_Exercise aim_
Copy the entries below verbatim, omitting any pictures they contain.

_The records_
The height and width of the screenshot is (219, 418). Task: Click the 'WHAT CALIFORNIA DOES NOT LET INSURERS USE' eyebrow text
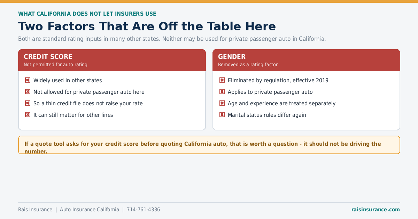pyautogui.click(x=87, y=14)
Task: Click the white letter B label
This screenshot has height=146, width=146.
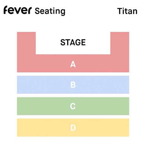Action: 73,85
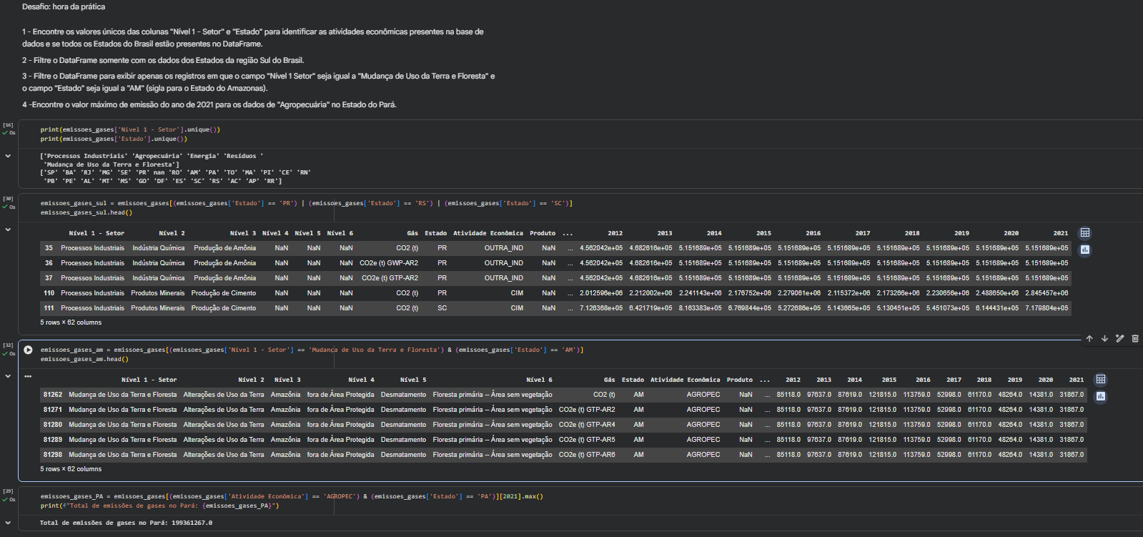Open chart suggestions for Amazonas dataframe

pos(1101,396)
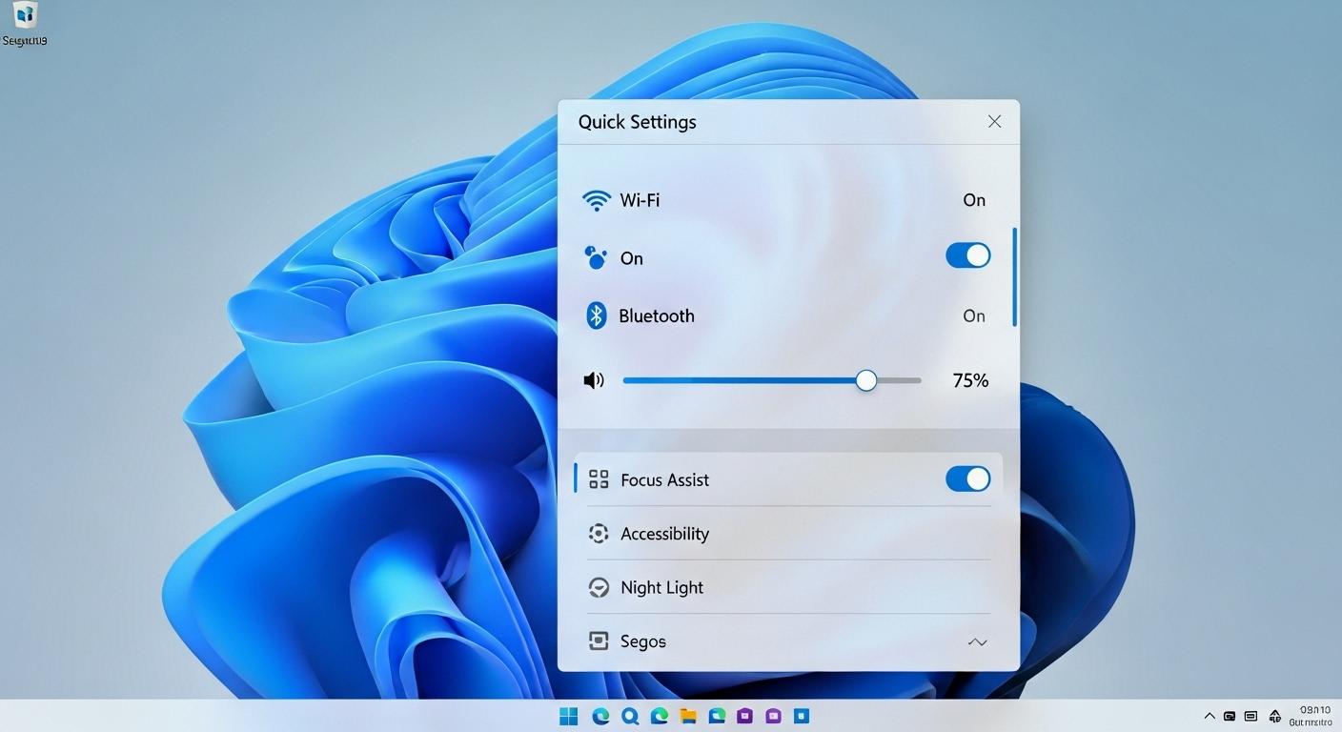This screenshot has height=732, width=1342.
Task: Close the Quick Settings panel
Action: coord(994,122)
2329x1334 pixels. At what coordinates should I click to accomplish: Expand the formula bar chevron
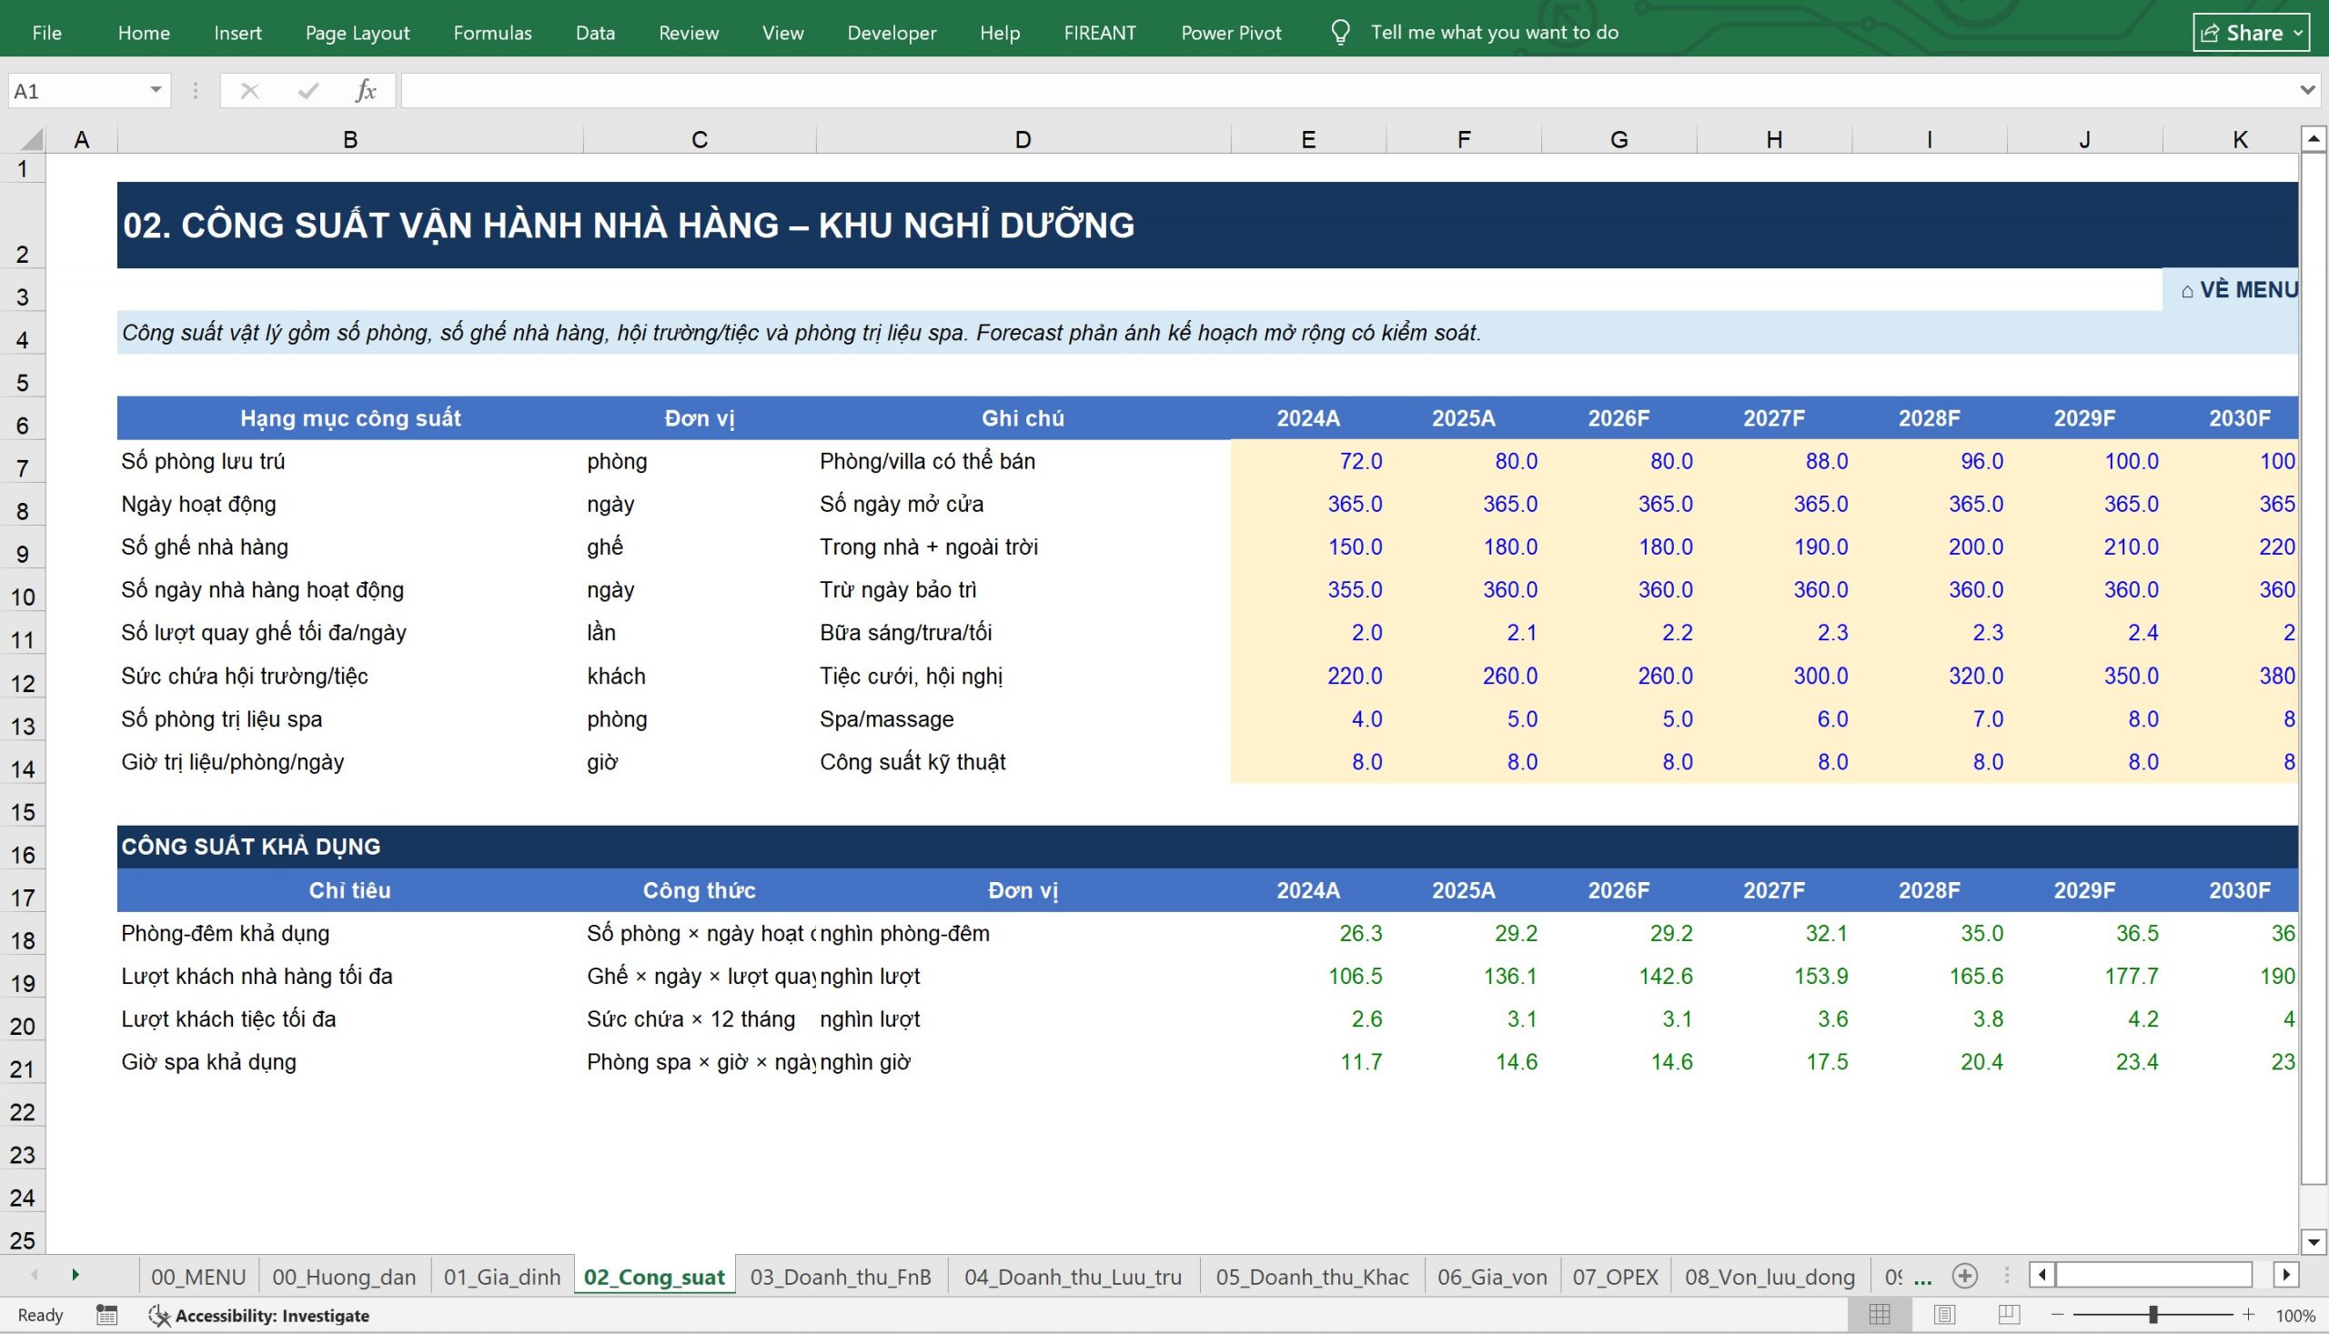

_Answer below_
The height and width of the screenshot is (219, 418). Task: Click the 'WHAT CALIFORNIA DOES NOT LET INSURERS USE' eyebrow text
pyautogui.click(x=87, y=14)
Task: Click the white letter B label
This screenshot has height=146, width=146.
Action: 73,85
Open chart suggestions for Amazonas dataframe

pos(1101,396)
This screenshot has height=732, width=1342.
Task: Close the Quick Settings panel
Action: coord(994,122)
2329x1334 pixels. At what coordinates should I click to accomplish: Expand the formula bar chevron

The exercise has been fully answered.